__WHAT YOU HAVE TO DO__:
Below are the entries; set down each of them exactly.

*** Opening of RECORD EXCERPTS ***

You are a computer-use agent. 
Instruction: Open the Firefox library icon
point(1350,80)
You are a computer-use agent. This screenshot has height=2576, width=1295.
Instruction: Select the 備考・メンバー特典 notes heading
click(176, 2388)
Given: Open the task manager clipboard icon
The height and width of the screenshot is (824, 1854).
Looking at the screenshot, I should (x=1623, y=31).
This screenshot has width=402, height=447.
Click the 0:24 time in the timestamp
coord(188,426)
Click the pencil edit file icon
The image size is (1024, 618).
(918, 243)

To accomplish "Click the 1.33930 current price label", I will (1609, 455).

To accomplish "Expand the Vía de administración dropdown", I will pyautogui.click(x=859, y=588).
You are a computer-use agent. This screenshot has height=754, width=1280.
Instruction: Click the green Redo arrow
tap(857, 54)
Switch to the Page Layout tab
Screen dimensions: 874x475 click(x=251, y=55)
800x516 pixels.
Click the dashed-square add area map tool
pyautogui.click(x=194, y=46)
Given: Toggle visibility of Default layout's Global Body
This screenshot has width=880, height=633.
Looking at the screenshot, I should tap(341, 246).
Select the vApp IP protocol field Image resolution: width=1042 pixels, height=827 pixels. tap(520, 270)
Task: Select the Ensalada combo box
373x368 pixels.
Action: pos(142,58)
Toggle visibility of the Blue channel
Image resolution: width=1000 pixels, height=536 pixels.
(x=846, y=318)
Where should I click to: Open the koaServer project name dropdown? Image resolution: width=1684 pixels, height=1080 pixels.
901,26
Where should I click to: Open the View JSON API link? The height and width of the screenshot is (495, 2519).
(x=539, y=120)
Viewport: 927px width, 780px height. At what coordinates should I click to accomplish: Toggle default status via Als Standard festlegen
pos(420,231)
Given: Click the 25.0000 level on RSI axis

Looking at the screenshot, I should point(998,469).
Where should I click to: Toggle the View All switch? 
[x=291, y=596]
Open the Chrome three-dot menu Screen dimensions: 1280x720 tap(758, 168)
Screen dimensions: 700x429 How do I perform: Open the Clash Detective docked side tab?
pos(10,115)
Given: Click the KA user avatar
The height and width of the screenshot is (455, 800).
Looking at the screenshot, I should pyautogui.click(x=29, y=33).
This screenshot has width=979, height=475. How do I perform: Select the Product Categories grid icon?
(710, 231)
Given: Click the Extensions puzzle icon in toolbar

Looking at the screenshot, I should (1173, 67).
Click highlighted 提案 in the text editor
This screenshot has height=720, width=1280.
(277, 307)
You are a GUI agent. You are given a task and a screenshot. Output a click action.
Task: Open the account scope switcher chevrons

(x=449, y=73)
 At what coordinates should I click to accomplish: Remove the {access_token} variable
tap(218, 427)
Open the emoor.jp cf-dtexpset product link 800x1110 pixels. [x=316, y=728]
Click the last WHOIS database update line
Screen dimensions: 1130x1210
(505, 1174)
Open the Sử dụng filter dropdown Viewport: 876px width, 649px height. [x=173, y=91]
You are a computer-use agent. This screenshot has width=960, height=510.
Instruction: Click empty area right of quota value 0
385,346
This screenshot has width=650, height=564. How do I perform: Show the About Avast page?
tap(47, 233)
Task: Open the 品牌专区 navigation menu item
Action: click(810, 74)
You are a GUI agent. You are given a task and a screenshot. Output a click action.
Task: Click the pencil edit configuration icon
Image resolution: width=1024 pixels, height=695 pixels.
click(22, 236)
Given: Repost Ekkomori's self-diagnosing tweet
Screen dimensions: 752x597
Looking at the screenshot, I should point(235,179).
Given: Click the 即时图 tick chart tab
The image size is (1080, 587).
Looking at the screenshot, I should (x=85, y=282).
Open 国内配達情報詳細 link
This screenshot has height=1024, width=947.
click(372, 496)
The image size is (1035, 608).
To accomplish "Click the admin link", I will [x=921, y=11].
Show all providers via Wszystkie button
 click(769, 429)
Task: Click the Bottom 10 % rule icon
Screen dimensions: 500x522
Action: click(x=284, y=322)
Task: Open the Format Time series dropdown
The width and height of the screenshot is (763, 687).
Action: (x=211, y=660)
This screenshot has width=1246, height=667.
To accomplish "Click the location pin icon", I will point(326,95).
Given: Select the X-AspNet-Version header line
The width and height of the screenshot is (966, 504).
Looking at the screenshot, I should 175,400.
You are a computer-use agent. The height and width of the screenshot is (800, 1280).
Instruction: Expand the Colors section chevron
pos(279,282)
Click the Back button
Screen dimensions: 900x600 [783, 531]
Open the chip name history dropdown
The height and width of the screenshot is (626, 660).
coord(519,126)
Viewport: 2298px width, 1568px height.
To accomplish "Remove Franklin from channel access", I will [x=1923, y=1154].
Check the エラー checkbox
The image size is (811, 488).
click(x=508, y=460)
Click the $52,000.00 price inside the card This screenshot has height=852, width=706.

*** Close of RECORD EXCERPTS ***

__THE COMPLETED TASK__:
You are a computer-use agent. 
Instruction: Open the Firefox library icon
point(1350,80)
You are a computer-use agent. This screenshot has height=2576, width=1295.
Instruction: Select the 備考・メンバー特典 notes heading
click(176, 2388)
Given: Open the task manager clipboard icon
The height and width of the screenshot is (824, 1854).
Looking at the screenshot, I should (x=1623, y=31).
This screenshot has width=402, height=447.
Click the 0:24 time in the timestamp
coord(188,426)
Click the pencil edit file icon
The image size is (1024, 618).
(918, 243)

To accomplish "Click the 1.33930 current price label", I will (1609, 455).

To accomplish "Expand the Vía de administración dropdown", I will pyautogui.click(x=859, y=588).
You are a computer-use agent. This screenshot has height=754, width=1280.
Instruction: Click the green Redo arrow
tap(857, 54)
Switch to the Page Layout tab
Screen dimensions: 874x475 click(x=251, y=55)
800x516 pixels.
Click the dashed-square add area map tool
pyautogui.click(x=194, y=46)
Given: Toggle visibility of Default layout's Global Body
This screenshot has width=880, height=633.
Looking at the screenshot, I should tap(341, 246).
Select the vApp IP protocol field Image resolution: width=1042 pixels, height=827 pixels. tap(520, 270)
Task: Select the Ensalada combo box
373x368 pixels.
Action: pos(142,58)
Toggle visibility of the Blue channel
Image resolution: width=1000 pixels, height=536 pixels.
(x=846, y=318)
Where should I click to: Open the koaServer project name dropdown? Image resolution: width=1684 pixels, height=1080 pixels.
901,26
Where should I click to: Open the View JSON API link? The height and width of the screenshot is (495, 2519).
(x=539, y=120)
Viewport: 927px width, 780px height. At what coordinates should I click to accomplish: Toggle default status via Als Standard festlegen
pos(420,231)
Given: Click the 25.0000 level on RSI axis

Looking at the screenshot, I should point(998,469).
Where should I click to: Toggle the View All switch? 
[x=291, y=596]
Open the Chrome three-dot menu Screen dimensions: 1280x720 tap(758, 168)
Screen dimensions: 700x429 How do I perform: Open the Clash Detective docked side tab?
pos(10,115)
Given: Click the KA user avatar
The height and width of the screenshot is (455, 800).
Looking at the screenshot, I should pyautogui.click(x=29, y=33).
This screenshot has width=979, height=475. How do I perform: Select the Product Categories grid icon?
(710, 231)
Given: Click the Extensions puzzle icon in toolbar

Looking at the screenshot, I should (1173, 67).
Click highlighted 提案 in the text editor
This screenshot has height=720, width=1280.
(277, 307)
You are a GUI agent. You are given a task and a screenshot. Output a click action.
Task: Open the account scope switcher chevrons

(x=449, y=73)
 At what coordinates should I click to accomplish: Remove the {access_token} variable
tap(218, 427)
Open the emoor.jp cf-dtexpset product link 800x1110 pixels. [x=316, y=728]
Click the last WHOIS database update line
Screen dimensions: 1130x1210
(505, 1174)
Open the Sử dụng filter dropdown Viewport: 876px width, 649px height. [x=173, y=91]
You are a computer-use agent. This screenshot has width=960, height=510.
Instruction: Click empty area right of quota value 0
385,346
This screenshot has width=650, height=564. How do I perform: Show the About Avast page?
tap(47, 233)
Task: Open the 品牌专区 navigation menu item
Action: click(810, 74)
You are a GUI agent. You are given a task and a screenshot. Output a click action.
Task: Click the pencil edit configuration icon
Image resolution: width=1024 pixels, height=695 pixels.
click(22, 236)
Given: Repost Ekkomori's self-diagnosing tweet
Screen dimensions: 752x597
Looking at the screenshot, I should point(235,179).
Given: Click the 即时图 tick chart tab
The image size is (1080, 587).
Looking at the screenshot, I should (x=85, y=282).
Open 国内配達情報詳細 link
This screenshot has height=1024, width=947.
click(372, 496)
The image size is (1035, 608).
To accomplish "Click the admin link", I will [x=921, y=11].
Show all providers via Wszystkie button
 click(769, 429)
Task: Click the Bottom 10 % rule icon
Screen dimensions: 500x522
Action: click(x=284, y=322)
Task: Open the Format Time series dropdown
The width and height of the screenshot is (763, 687).
Action: (x=211, y=660)
This screenshot has width=1246, height=667.
To accomplish "Click the location pin icon", I will point(326,95).
Given: Select the X-AspNet-Version header line
The width and height of the screenshot is (966, 504).
Looking at the screenshot, I should 175,400.
You are a computer-use agent. The height and width of the screenshot is (800, 1280).
Instruction: Expand the Colors section chevron
pos(279,282)
Click the Back button
Screen dimensions: 900x600 [783, 531]
Open the chip name history dropdown
The height and width of the screenshot is (626, 660).
coord(519,126)
Viewport: 2298px width, 1568px height.
To accomplish "Remove Franklin from channel access", I will [x=1923, y=1154].
Check the エラー checkbox
The image size is (811, 488).
click(x=508, y=460)
Click the $52,000.00 price inside the card This screenshot has height=852, width=706.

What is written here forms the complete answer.